Dîneverî, kendi dönemi için gerçekten önemli bir eser olan el-Ahbârü't-tıvâl'de olayları anlatırken kesinlikle mezhep taassubuna kapılmamıştır. Esasen o, özellikle İran tarihiyle ilgilendiğini çeşitli rivayetleriyle açıkça ortaya koymaktadır. Bu bakımdan eser, İran'ın siyasî ve dinî gelişmesi hakkında verdiği bilgiler dolayısıyla oldukça geniş ve ciddi bir kaynak niteliğindedir.
el-Ahbârü't-tıvâl edebî, ilmî ve tarihî değerine rağmen İslâm dünyasının klasik dönemlerinde fazla itibar görmemiştir. Eserde olaylar Taberî ve İbnü'l-Esîr'in klasik İslâm tarihlerinde olduğu gibi kronolojik sırayla anlatılmamış, farklı rivayetler belirtilerek birleştirilme yoluna gidilmemiştir. Bazan oldukça eksik ve müphem rivayetler kaydedilmiş, nakledilen rivayetlerin isnadı verildiği gibi kaynaklar da ara sıra zikredilmiştir. Eserde adları geçen râvilerin sayısı yirmi biri bulmaktadır. Bunlar arasında meşhur râvi Şa'bî, edebiyatçı Heysem b. Adî, Hişâm el-Kelbî, Asmaî gibi isimlere rastlanmaktadır. Dîneverî'nin haberlerin isnadlarını vermemesi ve olaylar hakkında bütün rivayetleri kaydetmemesi, büyük bir ihtimalle, tarihî bir eserden çok edebî bir eser ortaya koyma endişesinden doğmuş olabilir. Bu yüzden de aynı olay hakkındaki çeşitli rivayetlerden kendi edebî üslûbuna uygun düşen birini tercih etmiş ve onu anlatmıştır.

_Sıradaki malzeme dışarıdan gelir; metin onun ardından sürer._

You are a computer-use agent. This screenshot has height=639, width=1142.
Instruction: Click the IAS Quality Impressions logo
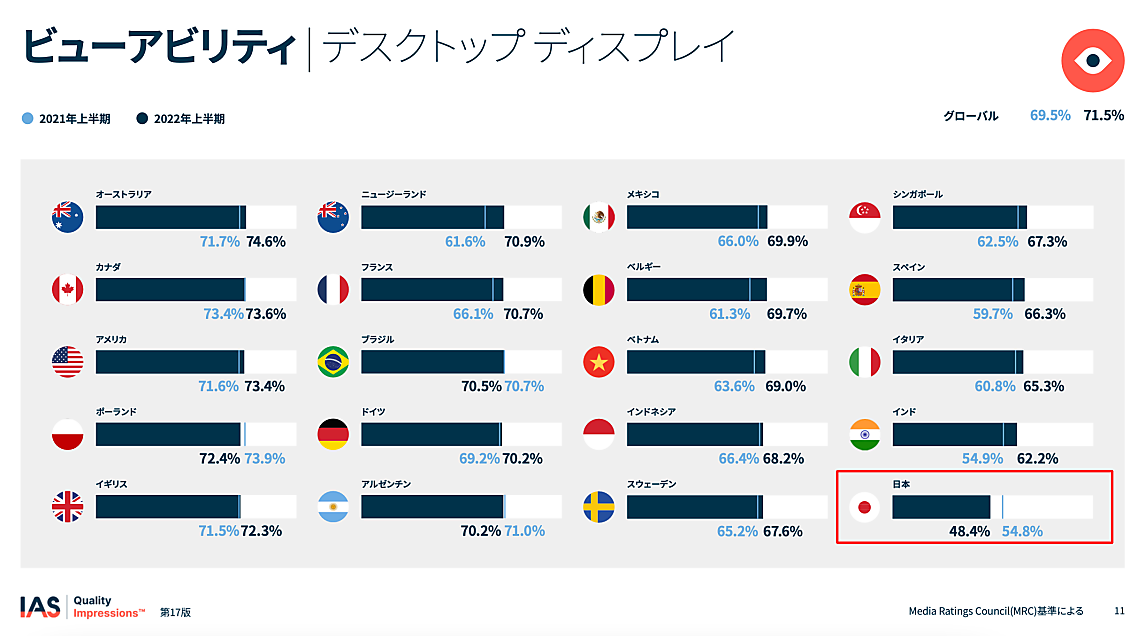click(82, 607)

Uzun asırlar ilim âleminin dikkatinden uzak kalan eser, ilk defa V. Rosen tarafından Leningrad'da St. Petersburg yazmaları arasında bulunmuştur. Leningrad Kütüphanesi'nde (nr. 822) kayıtlı nüsha, Bugyetü't-taleb fî Târîhi Haleb müellifi İbnü'l-Adîm tarafından 655 (1257) yılında istinsah edilmiştir. Rus âlimi Vladimir Guirgass bu nüshayı herhangi bir mukaddime ve açıklama koymaksızın Arapça metin olarak yayımlamıştır (el-Ahbârü't-tıvâl, I, Leiden 1888). Daha sonraki yıllarda eserin Leiden'de iki nüshası daha bulunmuştur. Bunlardan 1122 numarada kayıtlı nüsha 1000 (1592), 2436 numarada kayıtlı diğer nüsha ise 1061 (1651) tarihli olup önceki nüshadan intinsah edilmiştir. Ignatij J. Kračkovskij, V. Guirgass'ın yayımladığı eseri ikinci bir ciltle tamamlamıştır. Bu ciltte Kratchkovsky el-Ahbârü't-tıvâl'in Leningrad nüshasını esas alarak tahkikini yapmış, değerli bir mukaddime yazmış ve bir dizin eklemiştir (Leiden 1912). Aynı yıl Muhammed Saîd er-Râfiî'nin tashihini yaparak neşre hazırladığı eseri Muhammed el-Hudarî bölümlerine başlık koyarak neşretmiştir (el-Ahbârü't-tıvâl, Mısır 1330). Daha sonra Abdülmün'im Âmir, Mısır'da Rifâa Râfi' et-Tahtâvî'nin kütüphanesinde bulunan (nr. 73) ve o güne kadar bilinen üç nüshaya göre daha eski olan 579 (1183-84) tarihli bir nüshayı esas alarak bir mukaddime ile eseri yeniden neşretmiştir (Kitâbü'l-Ahbâri't-tıvâl, Kahire 1960).